La fiscalización, que surgió a partir de denuncias ingresadas al portal OIRS del Ministerio de Salud, apuntó primero al Servicio de Alimentación y Cabañas Pankara, informó El Diario de Antofagasta.
El lugar operaba como una cocina de gran escala, encargada de abastecer con desayunos, almuerzos y cenas a al menos 18 agencias de turismo, pero lo hacía sin contar con las autorizaciones correspondientes.
Hallazgos críticos en cocina que abastecía a turistas
Durante la inspección en San Pedro de Atacama, los fiscalizadores detectaron condiciones sanitarias altamente deficientes. Entre ellas, baja presión de agua potable, presencia de perros y gatos en zonas de manipulación de alimentos y gran cantidad de moscas.
A esto se sumaron evidencias de roedores en el entorno y un manejo inadecuado de residuos orgánicos.
El hallazgo más preocupante fue el decomiso de 53 kilos de alimentos en mal estado, con fechas de vencimiento caducadas, presencia de moho y ensaladas mantenidas a temperatura ambiente, lo que implicaba un riesgo directo para los turistas que consumían estos productos.
En paralelo, la autoridad sanitaria también clausuró el gimnasio “Energy House” de San Pedro de Atacama, que no contaba con el informe sanitario obligatorio.
En el recinto se constató acumulación de polvo, falta de mantención en las máquinas y deficiente ventilación.
Asimismo, se detectaron baños en mal estado y la ausencia de elementos básicos de seguridad, como extintores vigentes y botiquines de primeros auxilios, incumpliendo la normativa exigida para espacios de uso público.
Finalmente, el seremi Rodrigo Medina enfatizó que estas medidas buscan resguardar la salud de la población y proteger la imagen del destino turístico.
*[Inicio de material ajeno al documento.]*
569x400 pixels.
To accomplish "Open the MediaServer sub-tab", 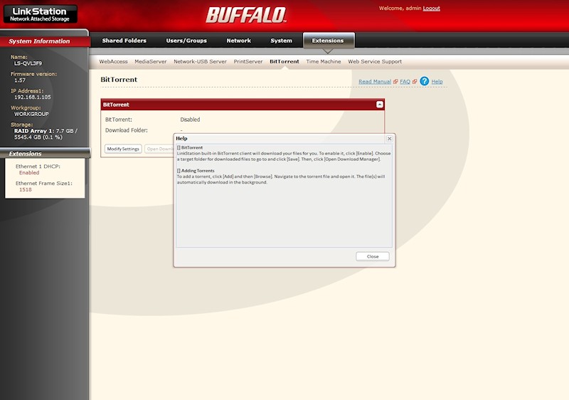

Los sumarios iniciados podrían derivar en multas que van desde una décima hasta mil UTM, mientras que la prohibición de funcionamiento se mantendrá vigente hasta que los responsables acrediten la corrección total de las faltas detectadas.
La autoridad también hizo un llamado a residentes y visitantes a verificar que los servicios contratados cuenten con las certificaciones sanitarias correspondientes, con el fin de evitar riesgos como intoxicaciones o accidentes.